No sabía bien qué es lo que buscaba. Las luces eran seguramente producto de su cansancio, que cedió al recuerdo de aquella noche trágica. Podía también ser una señal de peligro. Pablo creía mucho en su instinto y en las señales que nos guían a través de un mundo poblado de enigmas y de peligros. O tal vez era simplemente el pretexto que necesitaba para detenerse un rato y salir de sus hábitos un momento, una forma de alterar sus reacciones cotidianas marcadas por una insoportable monotonía, y de olvidar tanto compromiso, tanto ruido, tanta gente, tanta presión, tanta prisa, citas, desvelos...
Un susto enorme lo hizo saltar, un ruido muy familiar pero que le fue imposible identificar antes de una violenta descarga de adrenalina (músculos tensos, pulso acelerado, grito sofocado), como cuando suena un despertador a media pesadilla empujando al cerebro a inventar una forma de adueñarse del ruido externo, creando escenarios diferentes a una velocidad apabullante, que se van reemplazando uno al otro cada que descubrimos la incongruencia con el sonido "real", hasta que en medio de la confusión y del sentimiento de inminencia de un peligro logramos despertar, finalmente, en un estado de angustia total. Su teléfono celular estaba sonando.

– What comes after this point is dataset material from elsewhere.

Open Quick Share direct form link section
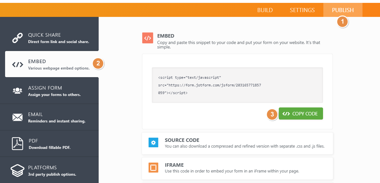 point(58,38)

Sintió en las axilas el deslizamiento de las gotas frías de sudor que produjo el sobresalto. Miró su reloj y se dio cuenta que ya era la hora de la cita con Verónica. Tuvo un espasmo en el estómago. Pablo se sintió ridículo. Sólo estaba retardando las cosas. Dio media vuelta para regresar a su auto. Igual que si este movimiento hubiese sido la señal para que entrara en escena un actor en una obra de teatro, o como si este cambio en su estado de ánimo alterara el entorno, un carro apareció a lo lejos. Unos segundos más tarde se detuvo adelante del suyo, y luego se alejó. Pablo ya estaba a unos cuantos pasos cuando vio a alguien parado a lado de su carro abriendo la puerta. El interior se iluminó. Pudo ver la cara del hombre que le apuntaba con un arma al mismo tiempo que entraba y cerraba la puerta. Se apagó la luz del interior. El motor arrancó. Pablo se acercó más. Vio los chispazos de tres disparos.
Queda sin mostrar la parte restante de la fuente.